02. Hippo Campus - LP3
Wann merke ich, dass ein Album besonders wichtig für mich war in einem Musikjahr? Wenn es mich permanent begleitet, klar. Wenn es mich emotional erwischt, logisch. Im besten Falle beides, aber es gibt manchmal noch ein Extra: Wenn ich die Band chronologisch rückwärts höre, mir alle Alben hole, feststelle dass der alte Scheiss sogar noch besser ist und wie unfassbar gut die live sind. Das soll "LP3"s Qualitäten nicht schmälern, denn das hier war der grosse Klick. Der Indie-Rock/Pop ist auf Alben gerne etwas verfremdet, elektronisch durchsetzt. Jede Menge Effekte, aber im Kern clevere Songs mit weit mehr Tiefgang als man der Oberfläche ansieht. "Ashtray" ist ein verfluchter Hit und hätte die Tanzflächen der Indiedissen 2005 rasiert. "Boys" aftershaved direkt hinterher. "Scorpio" und "Semi-Pro" klingen wie thinking man's Sugar Ray und "Listerine" säuselt einem derart verführerisch Bondagefantasien ins Ohr, dass wir aber mal ganz knapp vor 'ner Anzeige stehen, meine Herren! Kein Album konnte ich so gut meiner Frau antun, keins begleitete mich selbstverständlicher durch den Alltag und blitzte kurze Songpassagen in meinen Schädel, die mir mindestens 3 Sekunden Eskapismus beim täglichen Gang über Intensivstationen ermöglichten. Danke, ihr guten Typen. Nur, was soll jetzt noch kommen?...

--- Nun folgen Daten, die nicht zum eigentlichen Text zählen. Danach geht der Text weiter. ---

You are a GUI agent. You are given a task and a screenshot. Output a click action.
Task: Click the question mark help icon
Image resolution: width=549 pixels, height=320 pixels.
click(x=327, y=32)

01. The Callous Daoboys - Celebrity Therapist
...Na die beste Mathcore-Band at this time on this planet. Wir wussten seit "Die On Mars" was sie können und waren trotzdem nicht gefasst auf dieses Kreativfeuerwerk. Jaja, DEP und dissonanter Metalcore, Kinderspiel. Kriegt ihr hin ohne auch nur einmal die Gitarre zu stimmen. Aber die Tool-Bassline mit Alt. Rock Schluckauf im übermenschlich grossen "Title Track"? Das Biffy Clyro-Gedächtnis-Ständchen in "What Is Delicious? Who Swarms?"? Der Noiserock-Knutsch mit cheesy Schönklang-Crescendo namens "Star Baby"? Das habt ihr uns doch mit Absicht vorenthalten! Okay, den Verstand auf Flamenco-Gitarren verlieren ("Field Sobriety Practice") habt ihre euch von No. 12 geklaut, aber holy shit - kein Album dieses Jahr hat mich so verrückt beim Windmillen kichern lassen. This is the shit right here, 2022 couldn't get any better.